Clinician burnout reduces the capacity for providers and health systems to deliver timely, high quality, patient-centered care and increases the risk that clinicians will leave practice. This is especially problematic in hospice and palliative care. Efforts to mitigate and prevent burnout currently focus on individual clinicians. However, analysis of the problem of burnout should be expanded to include both individual- and systems-level factors as well as solutions; comprehensive interventions must address both.
Feasibility of a comprehensive wellness and suicide prevention program: A decade of caring for physicians in training and practice
Ey S, Moffit M, Kinzie JM, Brunett PH. J Grad Med Educ. 2016 Dec;8(5):747-753.

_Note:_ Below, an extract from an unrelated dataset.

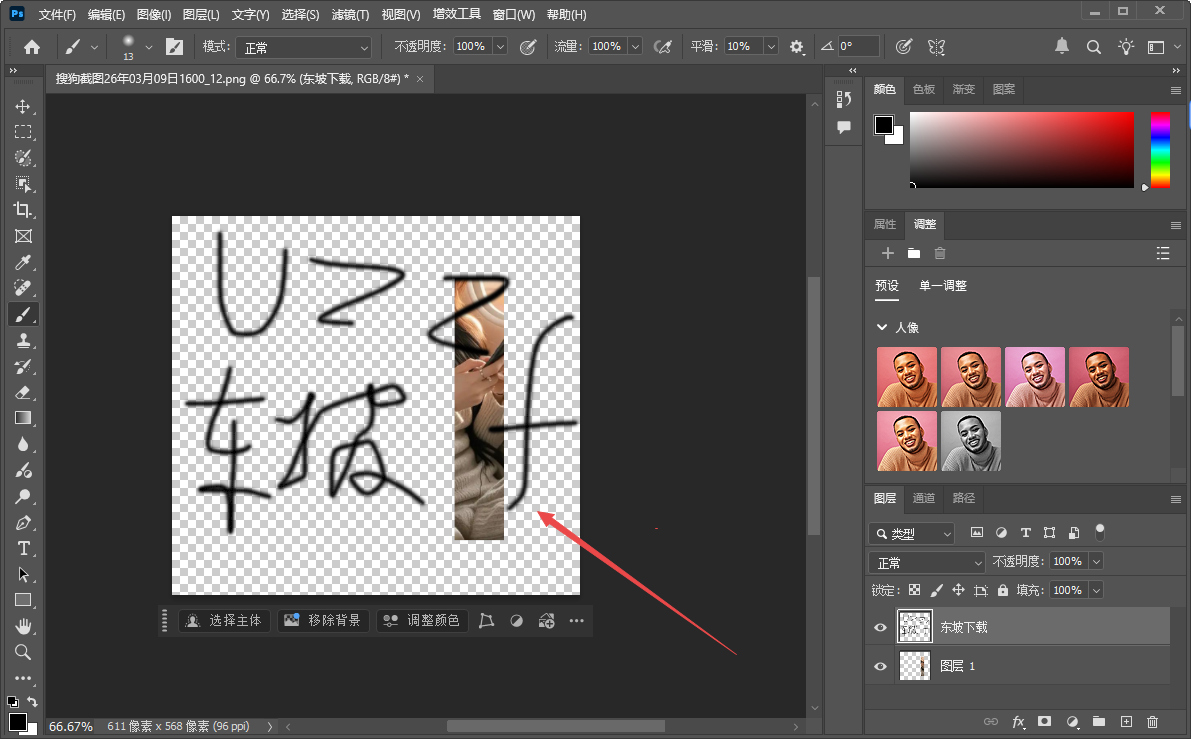Select the Crop tool
This screenshot has height=739, width=1191.
tap(23, 210)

Researchers examined a wellness and suicide prevention program for 906 residents/fellows and 1400 faculty in an academic health center. Increased utilization over 10 years, high satisfaction, and consistent institutional support suggest that this comprehensive model of care is feasible and valued.

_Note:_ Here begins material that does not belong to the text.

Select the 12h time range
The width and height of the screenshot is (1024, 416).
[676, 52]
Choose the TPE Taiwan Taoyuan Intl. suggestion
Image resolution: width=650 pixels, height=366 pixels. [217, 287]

Developing emotional intelligence in the clinical learning environment: A case study in cultural transformation
Cohen-Katz J, Sternlieb JL, Hansen SE, Dostal JA. J Grad Med Educ. 2016 Dec;8(5):692-698.
As 1 of 14 participants in the national Preparing the Personal Physician for Practice (P4) project, the family medicine residency at Lehigh Valley Health Network implemented a series of curricular changes designed to transform the culture of education. While not all residents in the intervention expressed support for the changes, repeated references to the nurturing educational environment indicate recognition of, and favorable responses to, the creation of an emotionally intelligent learning community.

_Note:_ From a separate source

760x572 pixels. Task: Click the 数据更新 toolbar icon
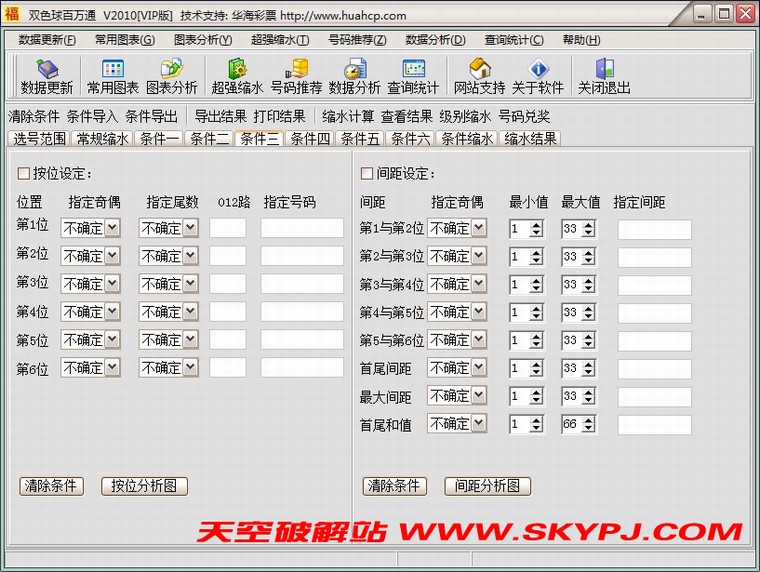[46, 76]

Well-being in residency: A systematic review
Raj KS. J Grad Med Educ. 2016 Dec;8(5):674-684.
Researchers examined 26 articles that measured resident well-being and associated factors, predictors, effects, barriers, as well as interventions to improve well-being. They found that autonomy, building of competence, strong social relatedness, sleep and time away from work are associated with greater resident well-being. Perseverance is predictive of well-being, and greater well-being is associated with increased empathy. Interventions focused on health and coping skills appear to improve well-being.
Building trust and rapport early in the new doctor-patient relationship: A longitudinal qualitative study
Dang BN, Westbrook RA, Njue SM, Giordano TP. BMC Med Educ. 2017 Feb 2;17(1):32.
Researchers conducted three longitudinal, in-person interviews with 21 patients new to an HIV clinic to learn about the most critical elements for building trust and rapport. Their analysis showed five actions providers should take to build trust early in the first visit: 1) provide reassurance to patients, 2) tell patients it’s okay to ask questions, 3) show patients their lab results and explain what they mean, 4) avoid language and behaviors that are judgmental of patients, and 5) ask patients what they want [i.e., treatment goals and preferences].
Patient-centeredness as physician behavioral adaptability to patient preferences
Carrard V, Schmid Mast M, Jaunin-Stalder N, Junod Perron N, Sommer J. Health Commun. 2017 Mar 3:1-8
Researchers surveyed 244 participating patients before and after their appointments about their preferences for their physician’s interaction style. They found that that female physicians who adapted their nonverbal (but not their verbal) behavior had patients who reported more positive consultation outcomes. Moreover, the more female physicians were accurate interpersonally, the more they showed verbal and nonverbal behavioral adaptability. For male physicians, more interpersonal accuracy was linked to less nonverbal adaptability.
Improving communication between physicians and their patients through mindfulness and compassion-based strategies: A narrative review
Amutio-Kareaga A, García-Campayo J, Delgado LC, Hermosilla D, Martínez-Taboada C. J Clin Med. 2017 Mar 17;6(3).
Communication between physicians and patients is a key pillar of psychosocial support for enhancing the healing process of patients and for increasing their well-being and quality of life. In this article, authors review the potential effect of mindfulness and compassion-based strategies for the improvement of physician-patient interactions.